Aids-moppen, walkmans en soms een verrassend plot
De mooie jonge goden van het Vlaamse literair talent
Mooie jonge goden Vlaams Literair Talent Uitgever: Kritak, 170 p., f25,-
Koos Hageraats
Eind 1980 maakten Aad Nuis en William Rothuizen in de Haagse Post de balans op van de contemporaine Vlaamse literatuur. Ze kwamen tot de (voorspelbare) conclusie dat de oogst bedroevend mager was. Van de zgn. ‘stille generatie’ was eigenlijk alleen Alstein, die dit etiket bedacht had, een schrijver van enige betekenis. Voor het overige speelde de jongste Vlaamse literatuur zich af in het kale niemandsland tussen massalectuur aan de ene kant en experimenteel proza aan de andere kant. Bovendien werd dat literaire tussengebied gekenmerkt door zware ernst, al te nadrukkelijke stijl, grote woorden en veel clichés.

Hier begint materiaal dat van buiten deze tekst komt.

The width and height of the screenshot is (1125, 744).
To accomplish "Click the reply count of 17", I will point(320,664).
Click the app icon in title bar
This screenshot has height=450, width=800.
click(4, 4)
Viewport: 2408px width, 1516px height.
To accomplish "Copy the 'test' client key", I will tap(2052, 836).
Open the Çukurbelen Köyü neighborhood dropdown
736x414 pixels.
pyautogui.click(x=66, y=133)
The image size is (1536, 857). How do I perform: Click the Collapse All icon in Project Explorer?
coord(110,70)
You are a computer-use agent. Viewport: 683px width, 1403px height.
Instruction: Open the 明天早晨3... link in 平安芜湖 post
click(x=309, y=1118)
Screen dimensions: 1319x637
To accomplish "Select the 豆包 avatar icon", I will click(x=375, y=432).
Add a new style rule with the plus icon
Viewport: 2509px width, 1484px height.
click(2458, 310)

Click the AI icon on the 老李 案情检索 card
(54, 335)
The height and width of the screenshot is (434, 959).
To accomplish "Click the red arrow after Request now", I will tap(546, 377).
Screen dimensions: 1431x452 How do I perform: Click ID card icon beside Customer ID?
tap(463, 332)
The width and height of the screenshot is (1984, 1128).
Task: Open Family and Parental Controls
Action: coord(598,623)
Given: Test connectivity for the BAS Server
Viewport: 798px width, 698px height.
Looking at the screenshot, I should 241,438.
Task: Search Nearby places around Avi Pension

Vier jaar later is er maar weinig veranderd in die situatie. Weliswaar heeft die ‘stille generatie’ zich min of meer gevestigd, maar Paul de Wispelaere, de samensteller van de bloemlezing Vlaamse verhalen na 1965 (Manteau 1984), laat in zijn voorwoord duidelijk blijken dat er zowel kwantitatief als kwalitatief weinig te beleven is: ‘Dat er van deze laatste lichting niet meer vertegenwoordigers zijn, heeft vooral een objectieve oorzaak: er kan maar gekozen worden uit wat voorhanden is.’